**THE RECORDS**
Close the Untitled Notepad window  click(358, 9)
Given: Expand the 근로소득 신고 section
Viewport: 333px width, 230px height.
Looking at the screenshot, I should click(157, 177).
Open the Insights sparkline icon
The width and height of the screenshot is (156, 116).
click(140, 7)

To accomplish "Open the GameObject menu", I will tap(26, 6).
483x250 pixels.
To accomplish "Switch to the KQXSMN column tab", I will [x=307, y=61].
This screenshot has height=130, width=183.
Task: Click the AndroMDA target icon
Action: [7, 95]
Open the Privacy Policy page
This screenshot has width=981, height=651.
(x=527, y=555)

* * *

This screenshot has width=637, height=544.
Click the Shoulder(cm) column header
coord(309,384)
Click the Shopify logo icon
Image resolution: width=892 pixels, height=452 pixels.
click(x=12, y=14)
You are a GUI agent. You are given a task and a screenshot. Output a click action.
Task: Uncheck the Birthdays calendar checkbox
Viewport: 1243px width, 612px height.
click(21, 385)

...

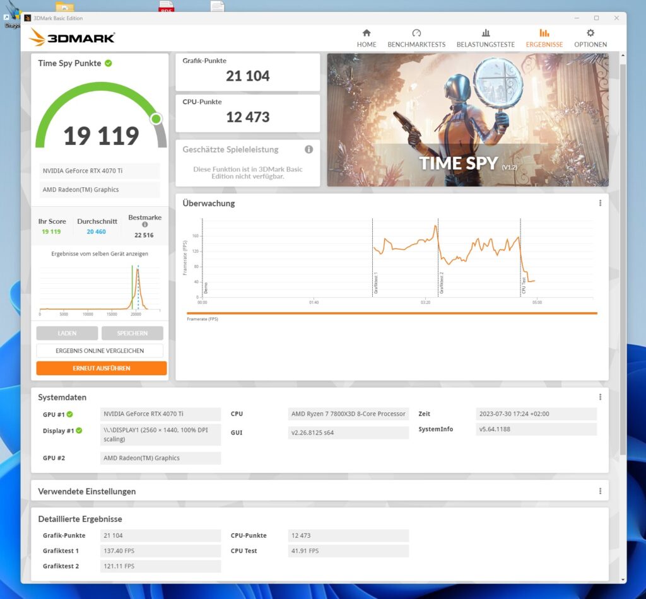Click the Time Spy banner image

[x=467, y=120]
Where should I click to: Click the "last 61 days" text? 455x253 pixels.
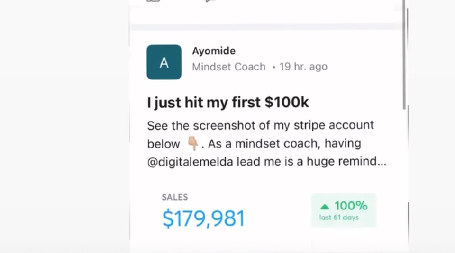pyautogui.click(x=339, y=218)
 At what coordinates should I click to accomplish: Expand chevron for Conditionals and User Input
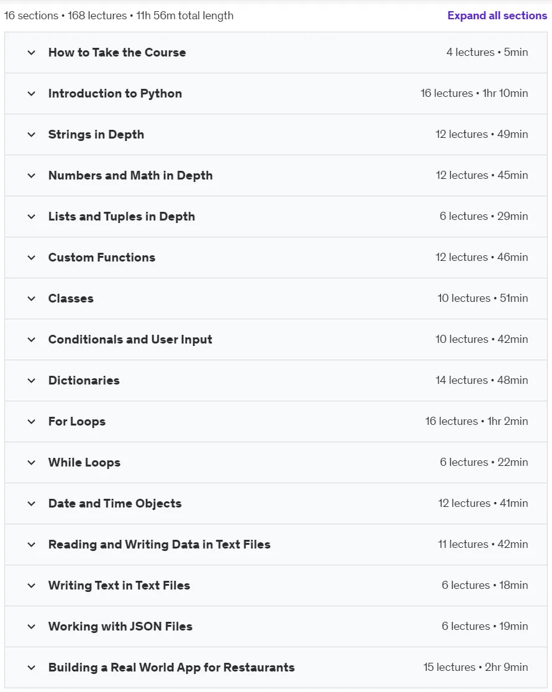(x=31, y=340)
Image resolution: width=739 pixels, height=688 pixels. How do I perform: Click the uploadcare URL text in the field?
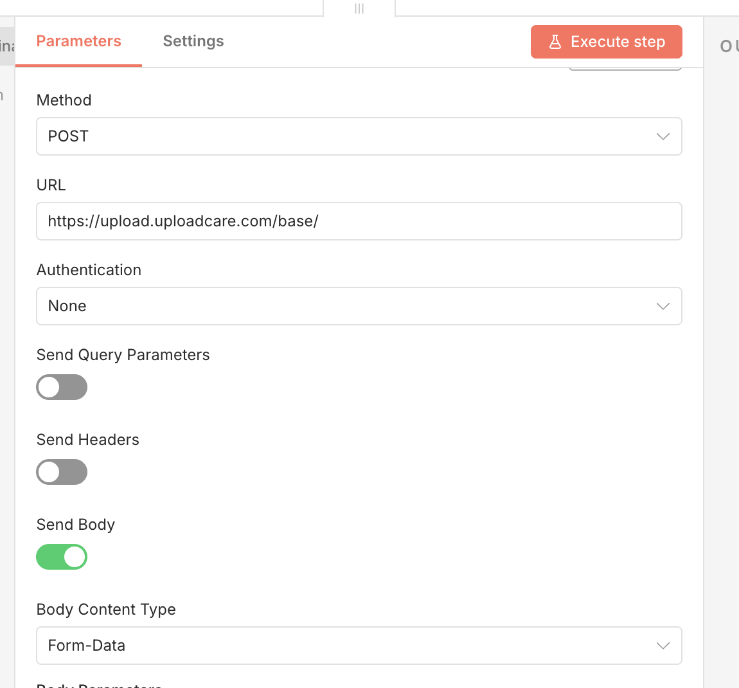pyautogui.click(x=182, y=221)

**YOUR ASSIGNMENT**
From the records above, print only the lines between the one holding "Given: Expand the 근로소득 신고 section" and the one holding "483x250 pixels.", inclusive, exactly as they stand.

**YOUR SOLUTION**
Given: Expand the 근로소득 신고 section
Viewport: 333px width, 230px height.
Looking at the screenshot, I should click(157, 177).
Open the Insights sparkline icon
The width and height of the screenshot is (156, 116).
click(140, 7)

To accomplish "Open the GameObject menu", I will tap(26, 6).
483x250 pixels.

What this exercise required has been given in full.